Mme Denise Saint-Pé . - La féminisation des instances dirigeantes est clé dans le combat pour l'égalité : c'est donner la parole aux femmes, inspirer, susciter des vocations. Depuis le décret de 2012 et la loi de 2014 qui obligent les chambres d'agriculture à désigner un tiers de femmes, la moyenne nationale s'établit à 27 %, ce qui correspondant à la démographie de la profession. Mais les instances dirigeantes demeurent très masculines, les bureaux n'étant soumis à aucune obligation juridique. Le conseil d'administration de l'APCA compte une élue pour 33 hommes et seules trois chambres sur 83 sont présidées par une femme. Le rapport préconise de modifier la loi pour répercuter cette obligation sur les instances dirigeantes des chambres, des syndicats et autres organisations.

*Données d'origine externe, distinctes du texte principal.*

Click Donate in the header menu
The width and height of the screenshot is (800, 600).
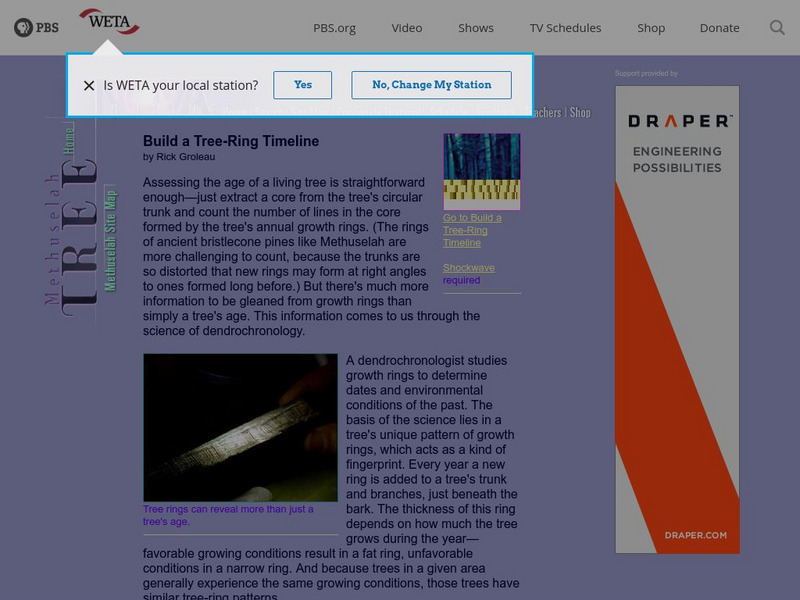719,28
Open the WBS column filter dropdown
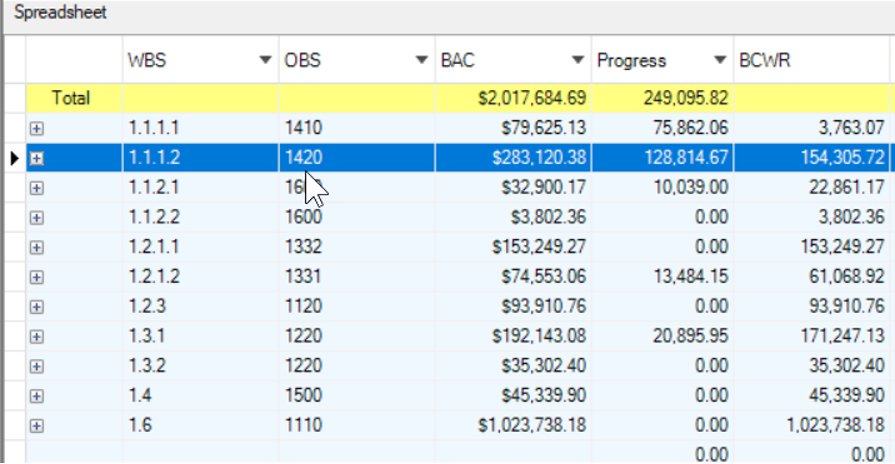The height and width of the screenshot is (464, 895). 265,61
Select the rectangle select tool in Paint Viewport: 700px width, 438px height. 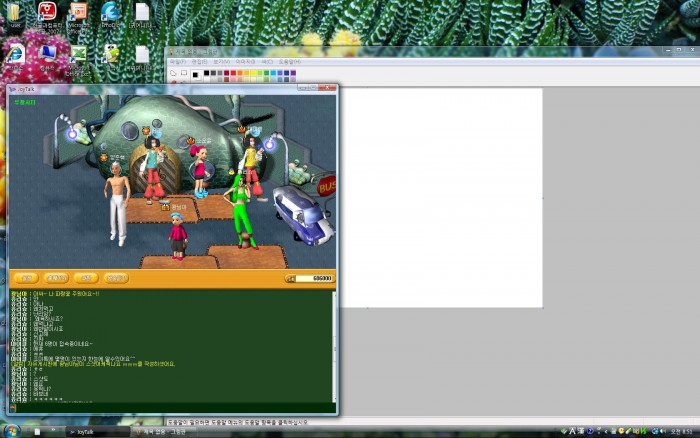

Mme Marlène Schiappa, secrétaire d'État. - La parité sur les listes électorales sera complète en 2020, les prochaines élections ayant lieu en 2019. La loi du 13 octobre 2014 inscrit l'amélioration de la représentation des femmes dans les Safer avec un minimum de 30 % de représentants du même sexe dans les conseils d'administration. Le ministère de l'agriculture s'est engagé dans une démarche de double labellisation : égalité et diversité. Il veille au respect de ces principes chez les opérateurs qui sont sous sa tutelle. Nous souhaitons avancer le plus vite possible.